Thank you for the tip.

Mike

Also, it will be helpful if you can share the instruction causing bus fault and the callstack at that point too.

Thanks.

So I experienced major problem with the Maxim 32625 with their FreeRTOSDemo. I started with the example and added a second UART and implemented a few GPIO interrupts to signal my thread. I had an unexplained hard fault at random time. Solution

  1. [Optional but highly recommended] Add this line to FreeRTOCConfig.h
    #define configASSERT( x ) if ((x) == 0) {taskDISABLE_INTERRUPTS(); for( ;; );}
    This was NOT defined and if it was then their demo would have failed.
  2. Actually fix in FreeRTOCConfig.h
    Change
    #define configMAX_SYSCALL_INTERRUPT_PRIORITY ( ( unsigned char ) 5 << ( 8 - configPRIO_BITS) )

to
#define #define configLIBRARY_MAX_SYSCALL_INTERRUPT_PRIORITY 1
#define configMAX_SYSCALL_INTERRUPT_PRIORITY ( ( unsigned char ) configLIBRARY_MAX_SYSCALL_INTERRUPT_PRIORITY << ( 8 - configPRIO_BITS) )
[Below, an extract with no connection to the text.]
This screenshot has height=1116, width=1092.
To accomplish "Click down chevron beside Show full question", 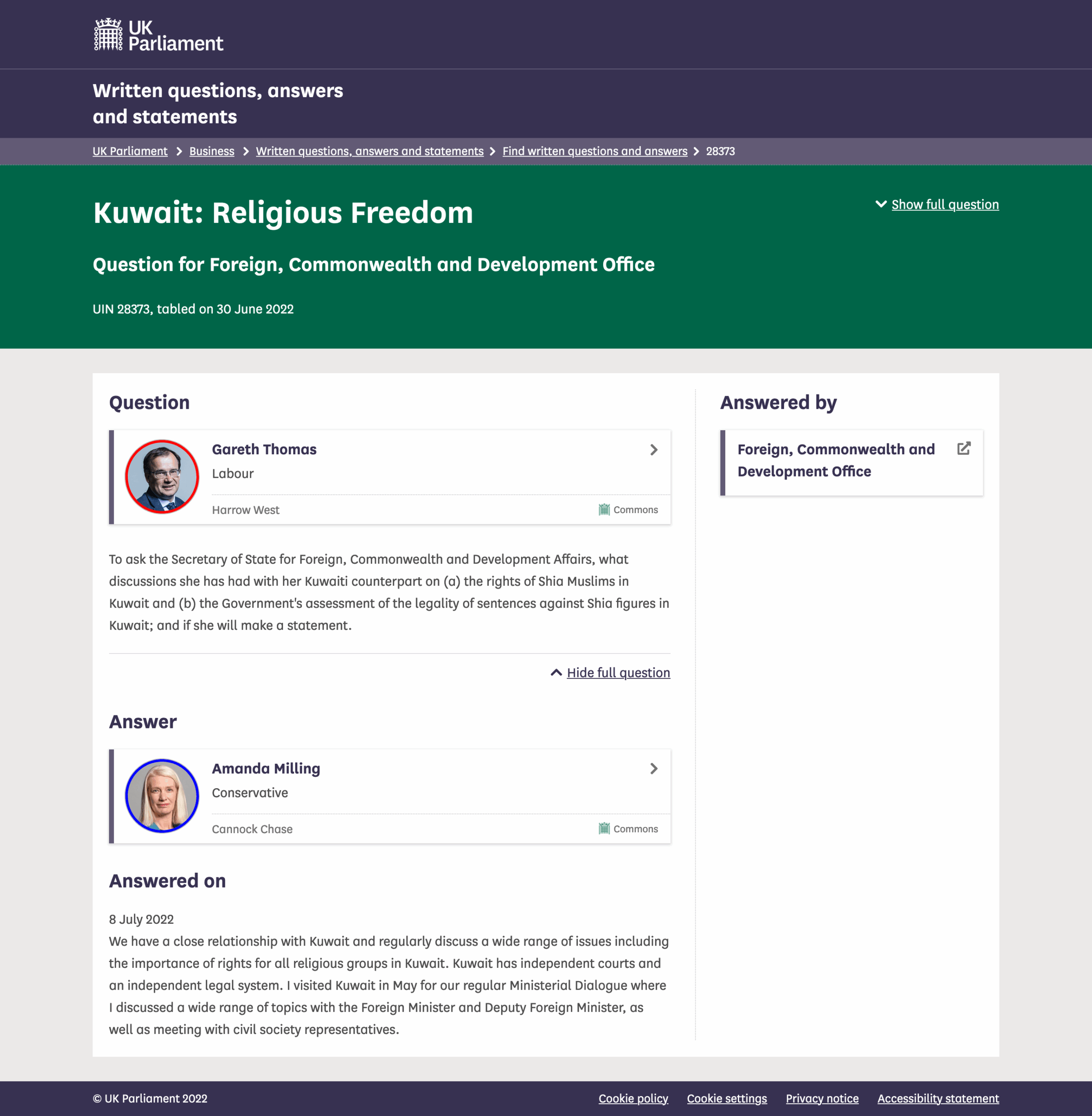I will coord(881,204).
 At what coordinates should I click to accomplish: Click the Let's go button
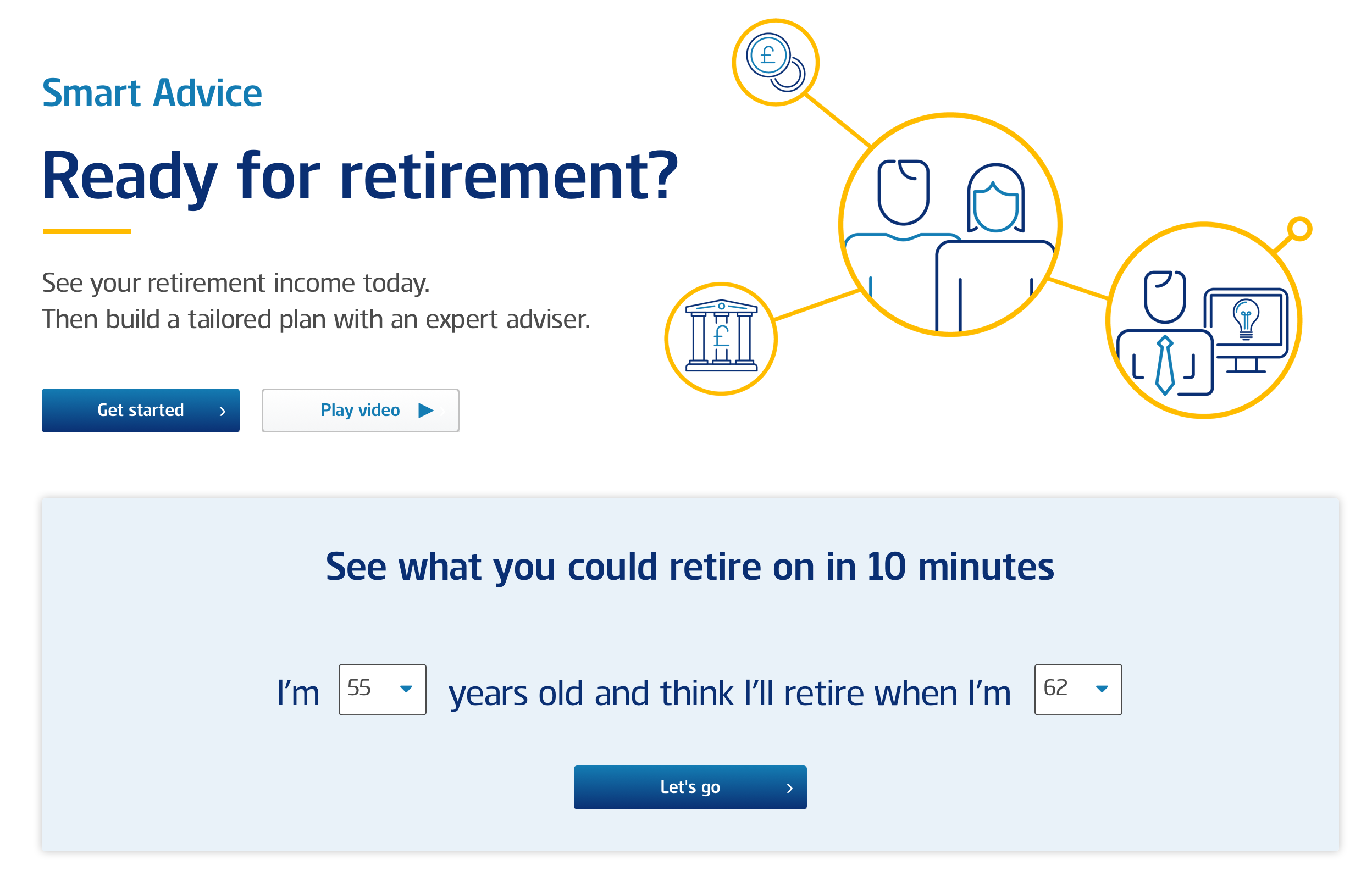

Then in your source files like pb.c use configLIBRARY_MAX_SYSCALL_INTERRUPT_PRIORITY with the NVIC_SetPriority.
NVIC_SetPriority(MXC_GPIO_GET_IRQ(pb_pin[pb].port), configLIBRARY_MAX_SYSCALL_INTERRUPT_PRIORITY);

The actual problem occurred in portmacro.h in vPortRaiseBASEPRI() because depending on when my UART IRQ at level 1 and GPIO (level not set in example code) occurred, the BASEPRI is set to value too large. The configASSERT() catches this problem.

If you want some IRQ not at same priority, then NVIC_SetPriority can just configLIBRARY_MAX_SYSCALL_INTERRUPT_PRIORITY+1.

So configLIBRARY_MAX_SYSCALL_INTERRUPT_PRIORITY can be >1 which is fine so long as your IRQ processes at 1 does not make any FreeRTOS calls. If it does, then the check done with vPortValidateInterruptPriority() will ASSERT the code.

Hope this save you the 1.5 weeks of time when I was it was my stack or heap or thread contention with UART async processing.